Australian Dollar Aims to Continue Rebound But Greece Still a Risk
Fundamental Forecast for the Australian Dollar: Neutral
- Australian Dollar Likely to Continue Higher on Improved Policy Outlook
- Risk Aversion Threat Remains if Eurogroup Fails on Greek Funding Deal
- Identify Key Turning Points for the Australian Dollar with DailyFX SSI
The Australian Dollar looks poised to continue the recovery launched in early April as markets adjust to a newly forgiving monetary policy outlook. The currency shot higher in the wake of last week’s monetary policy announcement despite a widely anticipated 25bps interest rate cut as an upbeat statement accompanying the announcement lowered the probability of further easing on the horizon.
RBA Governor Glenn Stevens and company specifically cited “improved trends in household demand over the past six months and stronger growth in employment”. The decision to cut was chalked up to the forgiving inflation outlook, which the central bank said “provided the opportunity…to reinforce recent encouraging trends”.The Aussie rose alongside front-end bond yields, speaking to the announcement’s supportive impact on policy bets.
As it stands, priced-in policy expectations suggest investors now expect no further easing over the coming 12 months, making for the most supportive one-year forecast since early December 2014. The Australian economic calendar is relatively quiet in the week ahead, suggesting follow-through will have relatively few hurdles on the domestic front.
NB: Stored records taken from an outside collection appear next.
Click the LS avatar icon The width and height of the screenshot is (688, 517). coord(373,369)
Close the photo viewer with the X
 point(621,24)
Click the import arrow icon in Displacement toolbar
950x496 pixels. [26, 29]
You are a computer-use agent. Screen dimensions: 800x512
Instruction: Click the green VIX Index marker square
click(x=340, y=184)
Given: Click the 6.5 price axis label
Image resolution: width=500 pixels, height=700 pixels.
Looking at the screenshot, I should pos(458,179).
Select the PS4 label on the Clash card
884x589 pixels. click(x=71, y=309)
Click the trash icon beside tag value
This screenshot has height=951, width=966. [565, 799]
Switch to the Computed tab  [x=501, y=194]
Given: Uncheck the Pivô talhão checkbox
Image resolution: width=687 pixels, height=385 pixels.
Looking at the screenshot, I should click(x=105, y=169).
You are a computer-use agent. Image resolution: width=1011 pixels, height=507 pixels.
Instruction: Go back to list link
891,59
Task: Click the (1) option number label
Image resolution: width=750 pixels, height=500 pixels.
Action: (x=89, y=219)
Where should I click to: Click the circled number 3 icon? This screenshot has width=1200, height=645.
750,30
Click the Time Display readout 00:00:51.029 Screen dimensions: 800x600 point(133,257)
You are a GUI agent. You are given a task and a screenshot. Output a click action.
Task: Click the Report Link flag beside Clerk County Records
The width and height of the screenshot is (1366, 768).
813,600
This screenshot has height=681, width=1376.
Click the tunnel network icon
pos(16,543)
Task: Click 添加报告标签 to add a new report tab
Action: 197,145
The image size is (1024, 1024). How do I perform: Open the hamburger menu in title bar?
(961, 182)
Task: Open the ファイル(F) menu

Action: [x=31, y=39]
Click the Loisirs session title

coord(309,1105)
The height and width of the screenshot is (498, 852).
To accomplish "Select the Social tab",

A significantly diminished correlation between the Aussie and global stock prices hints the risk from standard-issue sentiment-derived crosswinds is likewise limited. With that said, cross-asset linkages can snap back in a hurry in the event of a major market dislocation. Next week’s Eurogroup meeting carries just such risk. The sit-down represents a last-ditch effort to secure funding for Greece before a cash crunch pushes the country toward default and a possible exit from the Euro area. Failure to reach an accord may trigger dramatic risk aversion, sinking the Aussie along with the spectrum of higher-yielding FX instruments.